- [WHAT NEEDS TO BE DONE]
The records that appear below are to be restated word for word.

---------- WORKING DATA ----------

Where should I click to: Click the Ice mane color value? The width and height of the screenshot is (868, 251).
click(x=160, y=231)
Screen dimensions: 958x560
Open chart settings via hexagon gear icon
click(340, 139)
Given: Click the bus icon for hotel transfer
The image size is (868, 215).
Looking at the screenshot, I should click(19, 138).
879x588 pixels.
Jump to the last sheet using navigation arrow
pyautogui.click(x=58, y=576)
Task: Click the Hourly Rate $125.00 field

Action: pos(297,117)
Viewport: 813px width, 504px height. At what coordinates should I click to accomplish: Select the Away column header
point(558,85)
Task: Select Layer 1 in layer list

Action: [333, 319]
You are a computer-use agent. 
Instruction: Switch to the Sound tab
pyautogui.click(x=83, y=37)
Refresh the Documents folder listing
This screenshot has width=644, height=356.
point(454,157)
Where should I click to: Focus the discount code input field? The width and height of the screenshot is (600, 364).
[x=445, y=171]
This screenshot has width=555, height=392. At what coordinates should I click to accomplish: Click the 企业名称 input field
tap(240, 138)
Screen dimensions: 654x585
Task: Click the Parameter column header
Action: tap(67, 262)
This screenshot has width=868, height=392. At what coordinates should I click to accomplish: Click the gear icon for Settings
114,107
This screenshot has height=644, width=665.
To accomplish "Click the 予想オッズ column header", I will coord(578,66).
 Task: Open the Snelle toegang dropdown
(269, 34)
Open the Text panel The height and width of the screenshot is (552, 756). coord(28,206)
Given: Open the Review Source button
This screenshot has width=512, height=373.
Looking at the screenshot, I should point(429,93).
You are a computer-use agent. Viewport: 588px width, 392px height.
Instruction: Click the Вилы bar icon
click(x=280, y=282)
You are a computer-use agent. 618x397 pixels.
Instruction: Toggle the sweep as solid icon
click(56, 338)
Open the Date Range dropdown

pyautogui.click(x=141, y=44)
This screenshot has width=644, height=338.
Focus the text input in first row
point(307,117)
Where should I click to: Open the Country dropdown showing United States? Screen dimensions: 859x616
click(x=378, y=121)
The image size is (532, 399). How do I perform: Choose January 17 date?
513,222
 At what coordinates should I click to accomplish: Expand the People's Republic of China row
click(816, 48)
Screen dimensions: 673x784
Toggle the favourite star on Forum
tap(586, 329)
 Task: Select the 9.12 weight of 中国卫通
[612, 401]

----------

- [SOLUTION BELOW]
Where should I click to: Click the Ice mane color value? The width and height of the screenshot is (868, 251).
click(x=160, y=231)
Screen dimensions: 958x560
Open chart settings via hexagon gear icon
click(340, 139)
Given: Click the bus icon for hotel transfer
The image size is (868, 215).
Looking at the screenshot, I should click(19, 138).
879x588 pixels.
Jump to the last sheet using navigation arrow
pyautogui.click(x=58, y=576)
Task: Click the Hourly Rate $125.00 field

Action: pos(297,117)
Viewport: 813px width, 504px height. At what coordinates should I click to accomplish: Select the Away column header
point(558,85)
Task: Select Layer 1 in layer list

Action: [333, 319]
You are a computer-use agent. 
Instruction: Switch to the Sound tab
pyautogui.click(x=83, y=37)
Refresh the Documents folder listing
This screenshot has width=644, height=356.
point(454,157)
Where should I click to: Focus the discount code input field? The width and height of the screenshot is (600, 364).
[x=445, y=171]
This screenshot has width=555, height=392. At what coordinates should I click to accomplish: Click the 企业名称 input field
tap(240, 138)
Screen dimensions: 654x585
Task: Click the Parameter column header
Action: tap(67, 262)
This screenshot has width=868, height=392. At what coordinates should I click to accomplish: Click the gear icon for Settings
114,107
This screenshot has height=644, width=665.
To accomplish "Click the 予想オッズ column header", I will coord(578,66).
 Task: Open the Snelle toegang dropdown
(269, 34)
Open the Text panel The height and width of the screenshot is (552, 756). coord(28,206)
Given: Open the Review Source button
This screenshot has width=512, height=373.
Looking at the screenshot, I should point(429,93).
You are a computer-use agent. Viewport: 588px width, 392px height.
Instruction: Click the Вилы bar icon
click(x=280, y=282)
You are a computer-use agent. 618x397 pixels.
Instruction: Toggle the sweep as solid icon
click(56, 338)
Open the Date Range dropdown

pyautogui.click(x=141, y=44)
This screenshot has width=644, height=338.
Focus the text input in first row
point(307,117)
Where should I click to: Open the Country dropdown showing United States? Screen dimensions: 859x616
click(x=378, y=121)
The image size is (532, 399). How do I perform: Choose January 17 date?
513,222
 At what coordinates should I click to accomplish: Expand the People's Republic of China row
click(816, 48)
Screen dimensions: 673x784
Toggle the favourite star on Forum
tap(586, 329)
 Task: Select the 9.12 weight of 中国卫通
[612, 401]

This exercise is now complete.